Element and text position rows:
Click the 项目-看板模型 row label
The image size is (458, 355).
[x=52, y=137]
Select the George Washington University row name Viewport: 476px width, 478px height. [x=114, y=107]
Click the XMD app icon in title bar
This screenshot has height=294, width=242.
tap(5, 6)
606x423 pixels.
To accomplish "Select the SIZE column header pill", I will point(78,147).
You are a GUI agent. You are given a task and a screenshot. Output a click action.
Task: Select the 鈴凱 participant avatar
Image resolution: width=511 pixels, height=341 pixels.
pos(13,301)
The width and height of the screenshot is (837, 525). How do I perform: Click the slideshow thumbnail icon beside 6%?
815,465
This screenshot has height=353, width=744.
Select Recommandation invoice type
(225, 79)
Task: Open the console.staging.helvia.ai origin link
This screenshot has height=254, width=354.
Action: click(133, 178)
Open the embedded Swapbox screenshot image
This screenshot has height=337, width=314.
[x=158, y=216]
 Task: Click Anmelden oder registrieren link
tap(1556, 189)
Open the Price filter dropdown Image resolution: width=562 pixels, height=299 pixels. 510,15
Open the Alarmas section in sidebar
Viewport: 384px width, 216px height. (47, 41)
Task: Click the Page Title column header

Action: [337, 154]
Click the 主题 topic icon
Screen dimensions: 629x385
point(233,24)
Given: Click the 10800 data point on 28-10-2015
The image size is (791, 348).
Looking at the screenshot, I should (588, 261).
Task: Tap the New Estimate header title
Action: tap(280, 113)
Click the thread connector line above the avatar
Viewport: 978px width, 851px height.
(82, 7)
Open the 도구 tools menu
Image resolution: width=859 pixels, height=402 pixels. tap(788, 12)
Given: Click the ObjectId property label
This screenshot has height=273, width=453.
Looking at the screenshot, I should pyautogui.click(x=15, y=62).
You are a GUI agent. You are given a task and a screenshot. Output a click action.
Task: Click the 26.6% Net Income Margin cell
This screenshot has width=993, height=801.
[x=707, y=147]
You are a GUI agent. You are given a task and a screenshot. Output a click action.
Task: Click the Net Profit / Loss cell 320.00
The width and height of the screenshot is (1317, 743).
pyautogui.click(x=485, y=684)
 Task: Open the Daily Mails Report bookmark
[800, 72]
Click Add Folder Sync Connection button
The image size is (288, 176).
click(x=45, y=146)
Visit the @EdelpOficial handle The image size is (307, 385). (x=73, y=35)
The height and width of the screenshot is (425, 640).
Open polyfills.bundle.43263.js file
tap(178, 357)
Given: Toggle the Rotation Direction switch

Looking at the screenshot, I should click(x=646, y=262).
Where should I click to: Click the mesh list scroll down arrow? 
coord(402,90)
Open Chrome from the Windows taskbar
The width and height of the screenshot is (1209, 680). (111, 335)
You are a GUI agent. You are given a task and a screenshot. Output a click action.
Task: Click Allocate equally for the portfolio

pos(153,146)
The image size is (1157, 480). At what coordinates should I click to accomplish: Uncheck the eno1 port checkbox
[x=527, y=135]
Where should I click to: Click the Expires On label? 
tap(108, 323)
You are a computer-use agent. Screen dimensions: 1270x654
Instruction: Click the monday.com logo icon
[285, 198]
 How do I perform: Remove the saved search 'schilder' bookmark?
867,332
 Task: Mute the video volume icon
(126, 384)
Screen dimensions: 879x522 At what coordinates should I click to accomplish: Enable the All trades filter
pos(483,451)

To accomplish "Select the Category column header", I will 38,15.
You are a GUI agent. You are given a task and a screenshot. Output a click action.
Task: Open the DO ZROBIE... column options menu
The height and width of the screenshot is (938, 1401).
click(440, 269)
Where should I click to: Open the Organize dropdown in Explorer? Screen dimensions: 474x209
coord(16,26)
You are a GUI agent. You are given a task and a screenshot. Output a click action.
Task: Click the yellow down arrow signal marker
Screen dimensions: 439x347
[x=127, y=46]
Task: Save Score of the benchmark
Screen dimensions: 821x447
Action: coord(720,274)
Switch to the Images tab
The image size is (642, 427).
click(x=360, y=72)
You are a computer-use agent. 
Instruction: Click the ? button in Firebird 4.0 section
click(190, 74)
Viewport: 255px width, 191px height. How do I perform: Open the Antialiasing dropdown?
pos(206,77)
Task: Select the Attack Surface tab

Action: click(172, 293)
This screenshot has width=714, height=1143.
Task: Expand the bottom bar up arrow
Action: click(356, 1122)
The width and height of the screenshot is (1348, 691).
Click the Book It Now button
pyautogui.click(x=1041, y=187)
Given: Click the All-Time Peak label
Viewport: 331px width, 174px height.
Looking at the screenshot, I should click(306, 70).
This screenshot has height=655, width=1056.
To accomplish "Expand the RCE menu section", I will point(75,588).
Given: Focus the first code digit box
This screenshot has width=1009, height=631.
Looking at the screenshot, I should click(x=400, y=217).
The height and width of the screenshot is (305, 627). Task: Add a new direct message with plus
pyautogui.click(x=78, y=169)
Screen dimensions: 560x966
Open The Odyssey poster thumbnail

Directive — Copy out the rows above word for word, from the line that contains "Open the Alarmas section in sidebar" through the line that contains "click(x=45, y=146)", including both of those lines.

Final result —
Open the Alarmas section in sidebar
Viewport: 384px width, 216px height. (47, 41)
Task: Click the Page Title column header

Action: [337, 154]
Click the 主题 topic icon
Screen dimensions: 629x385
point(233,24)
Given: Click the 10800 data point on 28-10-2015
The image size is (791, 348).
Looking at the screenshot, I should (588, 261).
Task: Tap the New Estimate header title
Action: tap(280, 113)
Click the thread connector line above the avatar
Viewport: 978px width, 851px height.
(82, 7)
Open the 도구 tools menu
Image resolution: width=859 pixels, height=402 pixels. tap(788, 12)
Given: Click the ObjectId property label
This screenshot has height=273, width=453.
Looking at the screenshot, I should pyautogui.click(x=15, y=62).
You are a GUI agent. You are given a task and a screenshot. Output a click action.
Task: Click the 26.6% Net Income Margin cell
This screenshot has width=993, height=801.
[x=707, y=147]
You are a GUI agent. You are given a task and a screenshot. Output a click action.
Task: Click the Net Profit / Loss cell 320.00
The width and height of the screenshot is (1317, 743).
pyautogui.click(x=485, y=684)
 Task: Open the Daily Mails Report bookmark
[800, 72]
Click Add Folder Sync Connection button
The image size is (288, 176).
click(x=45, y=146)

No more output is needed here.